Early flight tests have just completed successfully

Dec 6, 2011 10:10 GMT  ·  By

In 2013 and 2014, three locations above the Pacific Ocean will receive the visit of the NASA Airborne Tropical Tropopause Experiment (ATTREX). The multi-year science mission's goal is to analyze the chemical composition of the air currently making its way into the tropopause.

Other factors, such as humidity, will also be taken into account in this research, the team behind ATTREX reveals. Understanding how air moves in this layer of the atmosphere, and how it influences other processes, is essential to figuring out how these phenomena will influence the world's climate.

Before deploying the airborne science expedition, NASA had to conduct a series of test flights, whose role is to set the stage for the deployment of the larger scientific fleet. These flights were completed successfully, between October 20 and November 10.

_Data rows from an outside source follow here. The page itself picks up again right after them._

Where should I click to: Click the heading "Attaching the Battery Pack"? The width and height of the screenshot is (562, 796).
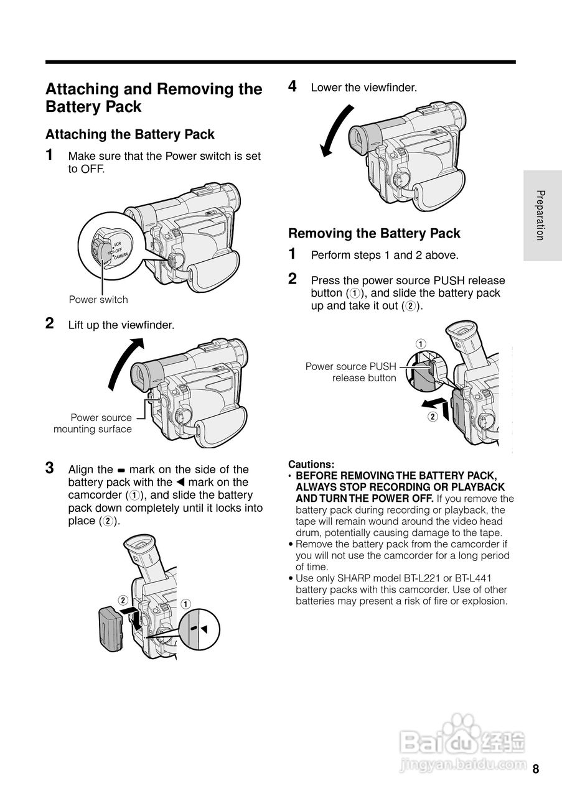click(129, 134)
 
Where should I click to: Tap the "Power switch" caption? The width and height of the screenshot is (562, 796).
click(98, 300)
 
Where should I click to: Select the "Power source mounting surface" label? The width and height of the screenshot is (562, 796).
click(93, 423)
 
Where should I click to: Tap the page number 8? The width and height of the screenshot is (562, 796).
click(535, 769)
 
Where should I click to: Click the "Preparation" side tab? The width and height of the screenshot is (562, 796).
click(541, 215)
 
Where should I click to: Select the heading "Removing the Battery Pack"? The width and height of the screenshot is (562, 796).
click(374, 234)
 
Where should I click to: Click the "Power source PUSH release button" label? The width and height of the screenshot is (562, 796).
click(352, 372)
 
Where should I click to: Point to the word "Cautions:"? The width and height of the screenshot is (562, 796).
click(311, 464)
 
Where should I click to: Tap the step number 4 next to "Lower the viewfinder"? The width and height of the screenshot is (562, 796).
click(293, 86)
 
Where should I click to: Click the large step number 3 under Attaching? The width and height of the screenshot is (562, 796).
click(50, 468)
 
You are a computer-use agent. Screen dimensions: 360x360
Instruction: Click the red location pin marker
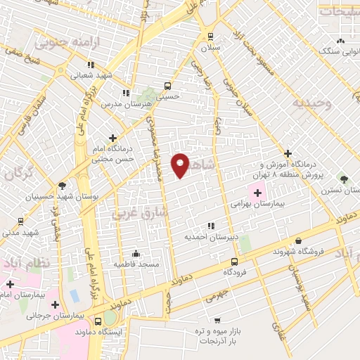click(181, 164)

The reason why experts decided to conduct ATTREX in the first place was that changes in stratospheric humidity are very important to Earth's climate. In fact, they have similar levels of importance in influencing planetary warming as the greenhouse gases humans release into the atmosphere.

“These were test flights, although we did get science-quality data, including samples from tropical thin cirrus clouds at about 55,000 feet altitude. These clouds regulate water vapor in the lower tropical stratosphere, which is important for Earth's radiation balance,” Leonhard Pfister explains.

The expert, who holds an appointment as the deputy principal investigator of the ATTREX mission, is based at the NASA Ames Research Center (ARC), in Moffett Field, California. The test flights were conducted above the Edwards Air Force Base (EAFB), also in California.

The reason why investigators had to carry them out in the first place was to assess the performances of a complex suite of 11 scientific instruments. All were installed aboard one of the two Global Hawk unmanned aerial vehicles (UAV) NASA operates.

Experts from four NASA centers and the Jet Propulsion Laboratory, the National Oceanic and Atmospheric Administration (NOAA), the National Center for Atmospheric Research (NCAR), three universities and the private industry are conducting ATTREX.

The investigation may very well lead to discovering previously unknown natural processes occurring in the tropopause, which may be modified in order to decrease their influence on global warming. In other words, they could be used in geoengineering schemes.

ATTREX will begin in January 2013, and will be reiterated in January and June 2014. The mission is part of the NASA Earth System Science Pathfinder program.